In the cold war, the United States protected its allies from possible attack by a nuclear-armed Soviet Union by threatening a devastating nuclear response. This policy became the foundation for extended deterrence.
Although the cold war is long gone, the assurance offered to non-nuclear allies by the so-called US nuclear 'umbrella' remains. It still covers more than two dozen major allies. They include member states of Nato (the North Atlantic Treaty Organisation), as well Asia-Pacific countries that have long-standing mutual defence treaties with the US, among them Japan, South Korea and Australia.
Extended deterrence was designed not just to protect these allies but also to assure them that it was unnecessary to develop their own nuclear weapons. This has helped to limit the number of states known to have nuclear arms to nine - the five nuclear powers acknowledged in the non-proliferation treaty (Britain, China, France, Russia and the US), plus India, Israel, Pakistan and North Korea.

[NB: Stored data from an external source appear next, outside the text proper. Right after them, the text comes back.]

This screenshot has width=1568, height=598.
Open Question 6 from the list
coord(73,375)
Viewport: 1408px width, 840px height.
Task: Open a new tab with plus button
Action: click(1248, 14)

However in Asia, the value of extended deterrence is being called into question by several recent developments. Chief among them is North Korea's detonation of two nuclear explosive devices since 2006, most recently in May, its declared intent to make more nuclear weapons and never abandon the programme, and its parallel testing of a wide range of missiles that may one day be armed with nuclear warheads as well as the North's existing extensive stocks of chemical and biological weapons.

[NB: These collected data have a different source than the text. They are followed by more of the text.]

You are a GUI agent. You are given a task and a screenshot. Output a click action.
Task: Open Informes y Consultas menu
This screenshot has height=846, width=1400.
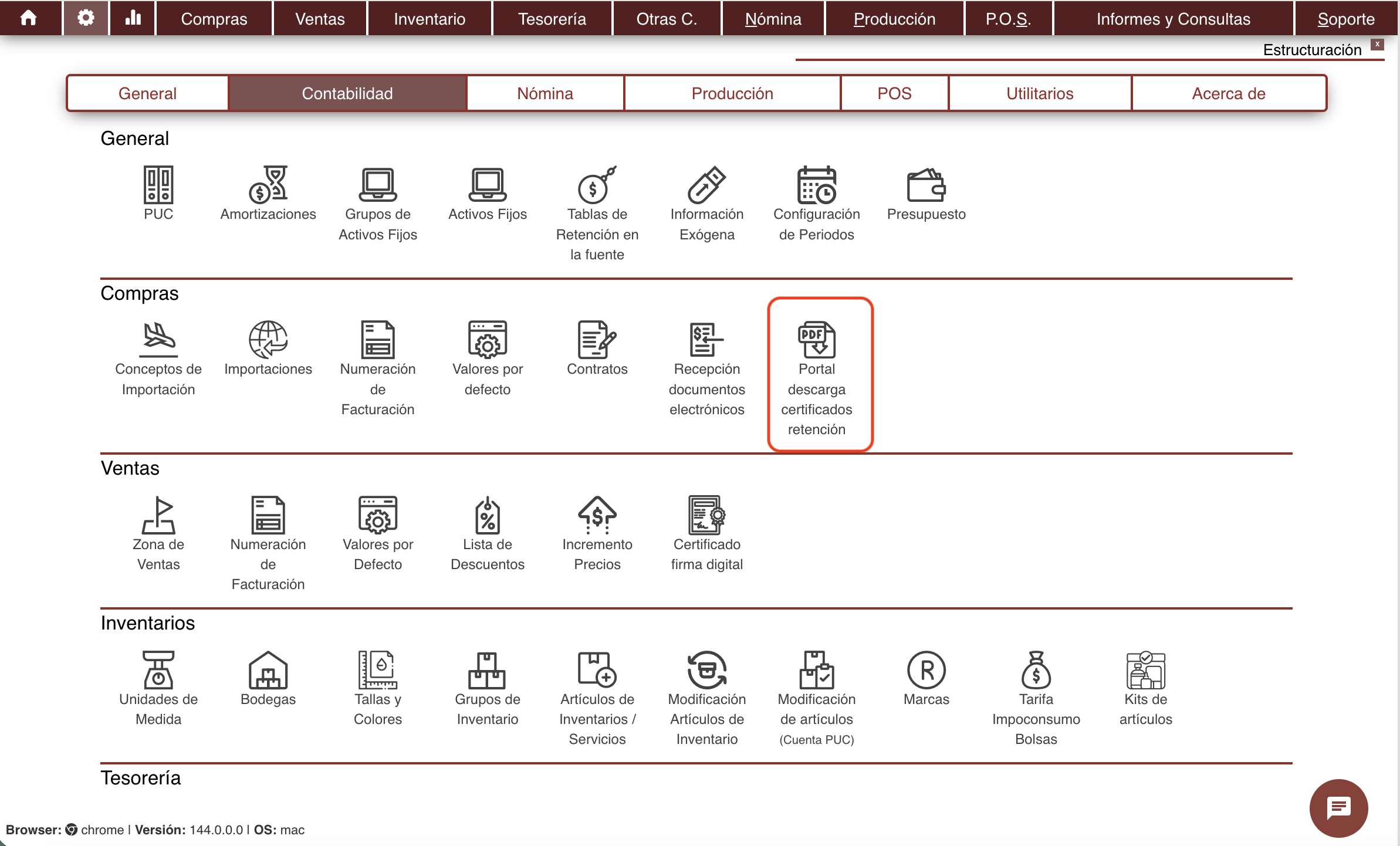click(x=1173, y=19)
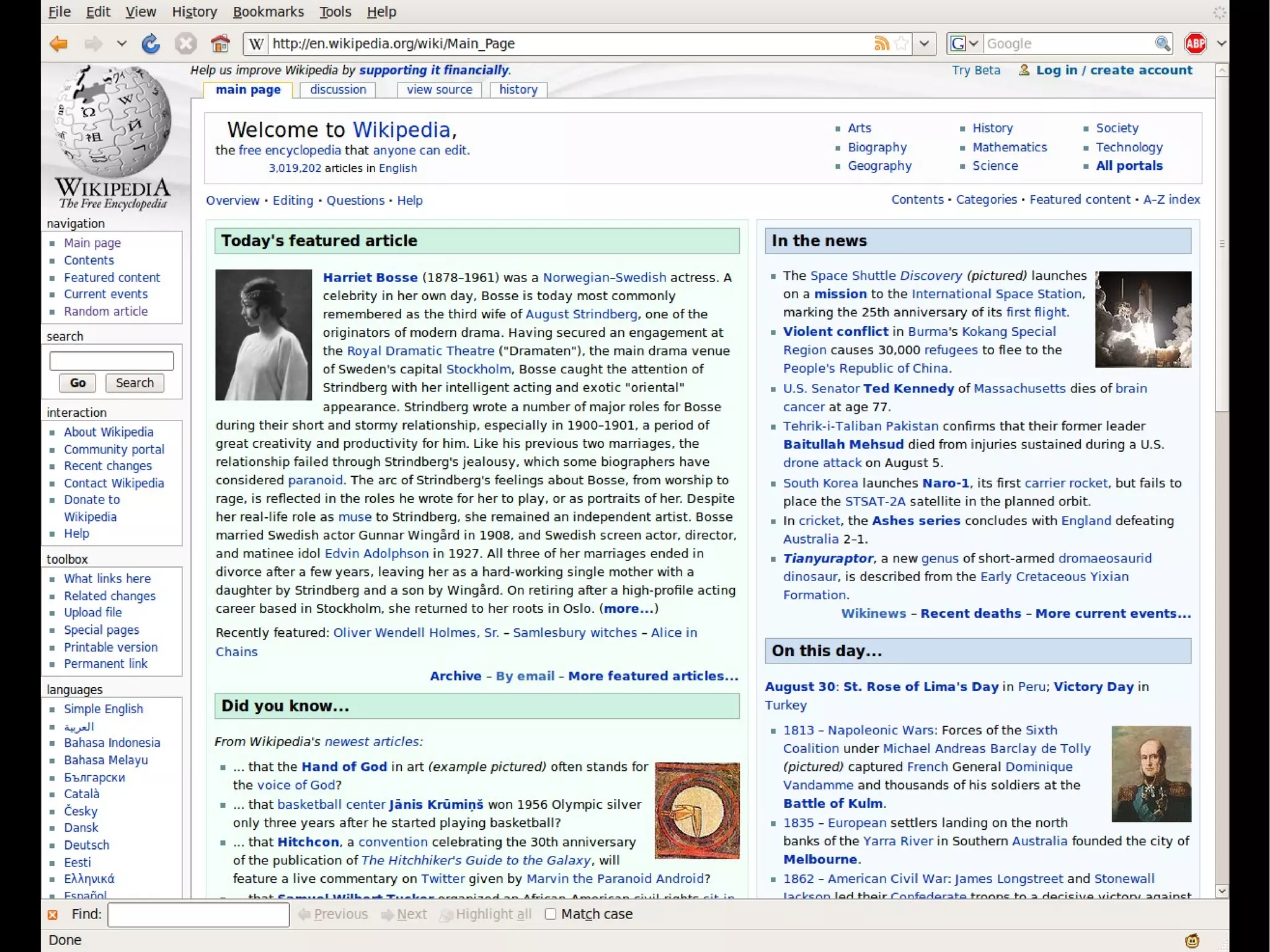This screenshot has height=952, width=1270.
Task: Click the Adblock Plus ABP icon
Action: 1195,43
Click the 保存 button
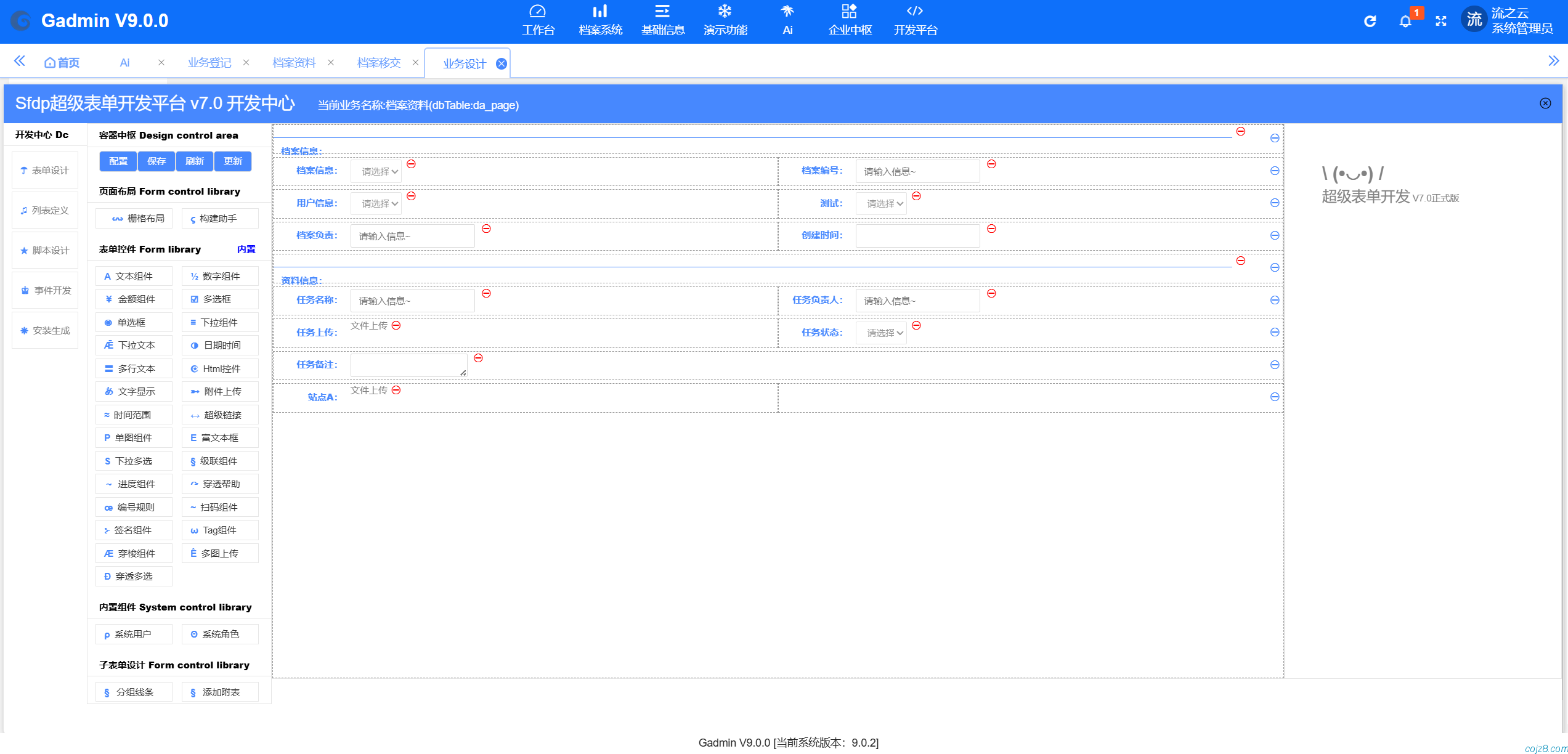This screenshot has width=1568, height=754. tap(156, 161)
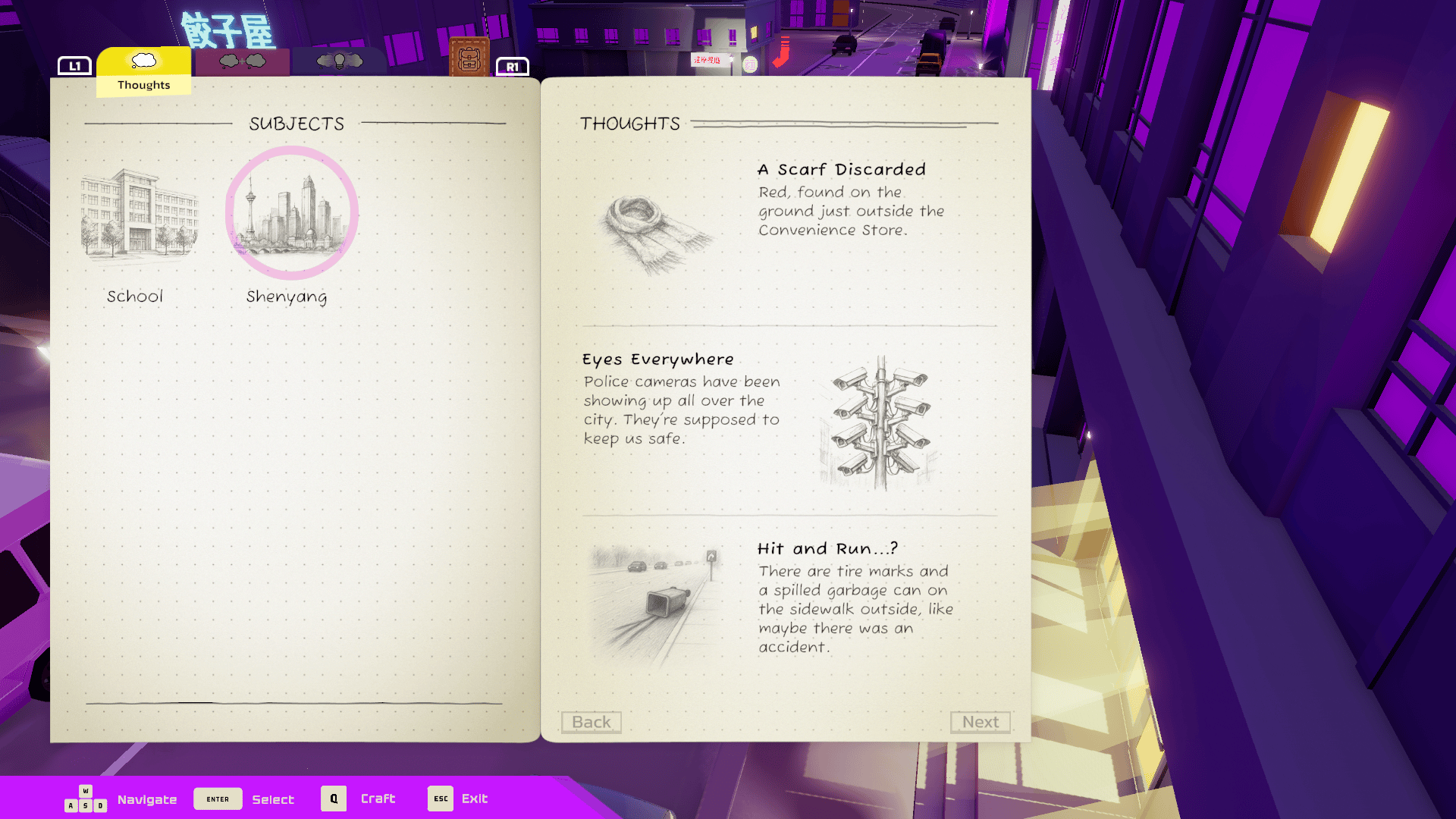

Unlike the former Soviet Union, North Korea is seen by its neighbours as unpredictable and possibly even prepared to use weapons of mass destruction. In such a situation, how effective is a US extended deterrence likely to be and what does it mean in practice?
Would any US response to a North Korean attack involve nuclear arms or only conventional weapons? And could such a response achieve its aim of destroying a leadership and military assets in reinforced shelters deep underground?
North Korean belligerence has been accompanied by another unsettling development: the Obama administration's strong push for nuclear disarmament. While Japan and South Korea welcome eventual abolition of nuclear arms in principle, they worry that it may dilute US willingness and capacity to deter an attack and respond resolutely if it occurs.